Almamlka Foods is planning to establish a factory for feed and oil extraction in partnership with two Algerian and Moroccan companies with initial investments estimated at EGP 250m.
Mahmoud Arafa, CEO of the company, said that the company is negotiating with the Ministry of Agriculture and Land Reclamation to buy crops from 2,000 acres of soybeans and maize at the international price, and to sign a letter of guarantee, instituting crop purchases through the Contractual Plantations Agency affiliated with the ministry.
He added that the company is studying the domestic market’s direction after the flotation of the pound and its low value against the dollar, which increased import costs—affecting profits of the company that depends entirely on imports for its production input.
Arafa said that the company’s future plan includes buying crops from 1m acres if the negotiations with the Ministry of Agriculture succeed.
The company plans to inject new investments in partnership with entities from Algeria and Morocco to set up a factory for feed and oil extraction on an area of 25,000sqm at an initial investment of EGP 250m.

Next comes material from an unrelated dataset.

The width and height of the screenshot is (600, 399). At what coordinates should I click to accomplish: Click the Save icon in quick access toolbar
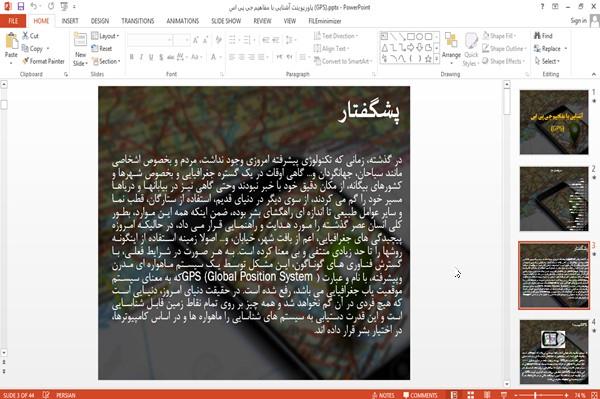tap(21, 6)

The company will allocate a piece of land for the implementation of projects in Upper Egypt, according to the Egyptian president’s decision regarding granting lands there.
President Abdel Fattah Al-Sisi issued a decree determining that lands will be allocated to the industrial investors free of charge.
According to the decision, lands will be granted free of charge to investors who meet the technical and financial conditions in specified areas, including Minya, Assiut, Sohag, Qena, Aswan, and the New Valley governorates.
Arafa explained that the flotation of the pound has a significant impact on the company because it is operating with imported raw supplies and extracted oils.
The flotation of the pound is the main reason for the price hikes of feed, poultry, oils, and table eggs.
He pointed out that the success of the state to shift to corn and soybean planting will reflect positively on their prices, and the company will sign guarantees to buy the crops according to specified international prices.
He said that the company is importing 10,000 tonnes of feed, but imports declined by more than 50% after the liberation of the dollar exchange rate.
He added that the best solution to control price hikes of feed, oils, and poultry is expansion of the cultivation of soybeans and maize which will provide the dollar reserves required for their imports.
Almamlka Foods was founded in 2008. It is an Egyptian shareholding company operating in the supply of raw materials to feed mills, as well as oil extraction.